## AIM OF THE EXERCISE
Once you have found the line with "This screenshot has" in the records below, retype it and every line after it to the end exactly, with no pictures and nothing more.

Stored data entries:

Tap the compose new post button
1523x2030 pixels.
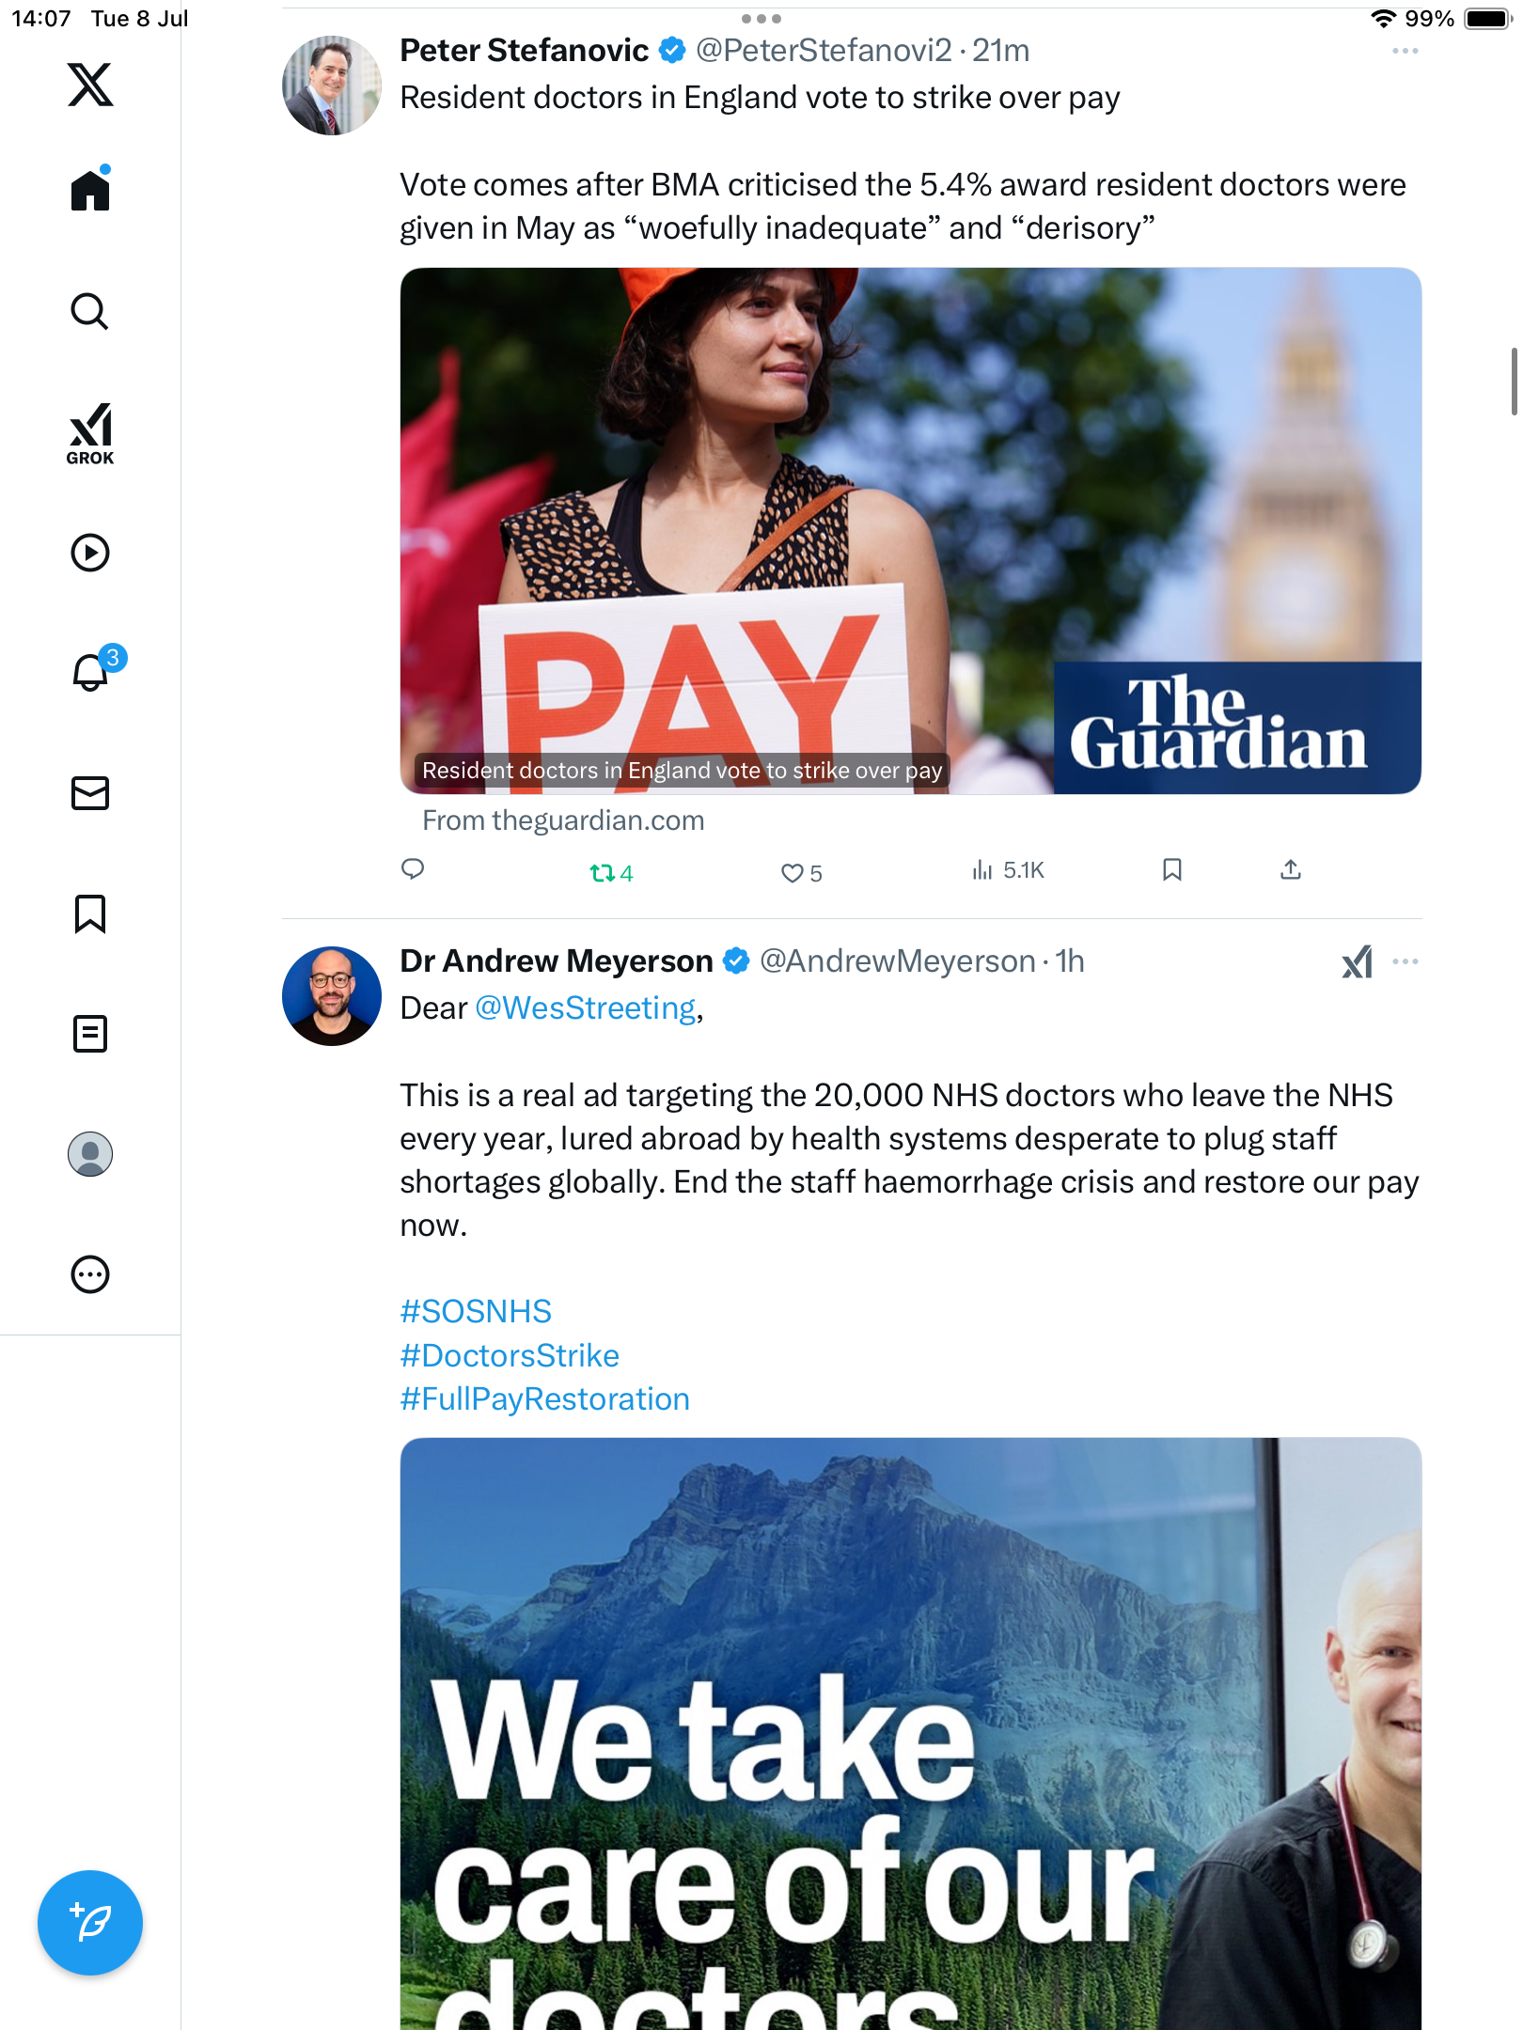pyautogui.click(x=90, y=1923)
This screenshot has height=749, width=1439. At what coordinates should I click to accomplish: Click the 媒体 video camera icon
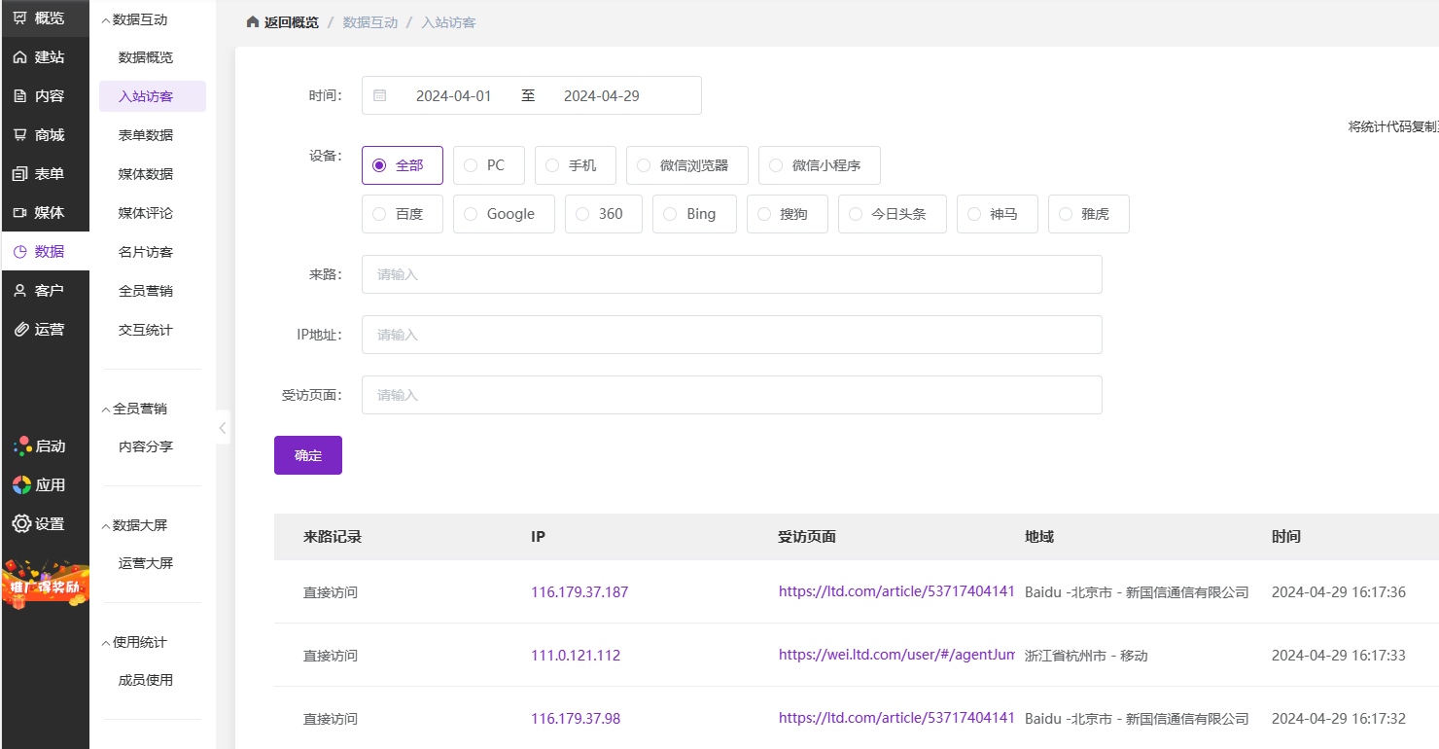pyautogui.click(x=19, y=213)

## ANSWER TO THIS PROBLEM
This screenshot has height=749, width=1439. At what coordinates should I click to accomplish: Click the 媒体 video camera icon
pyautogui.click(x=19, y=213)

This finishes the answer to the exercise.